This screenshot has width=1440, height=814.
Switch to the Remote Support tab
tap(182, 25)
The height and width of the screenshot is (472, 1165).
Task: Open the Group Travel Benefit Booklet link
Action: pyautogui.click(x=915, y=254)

_ _ _

→ **Problem statement**: The full listing above is to be transcribed exactly.

→ **Your solution**:
This screenshot has width=1440, height=814.
Switch to the Remote Support tab
tap(182, 25)
The height and width of the screenshot is (472, 1165).
Task: Open the Group Travel Benefit Booklet link
Action: pyautogui.click(x=915, y=254)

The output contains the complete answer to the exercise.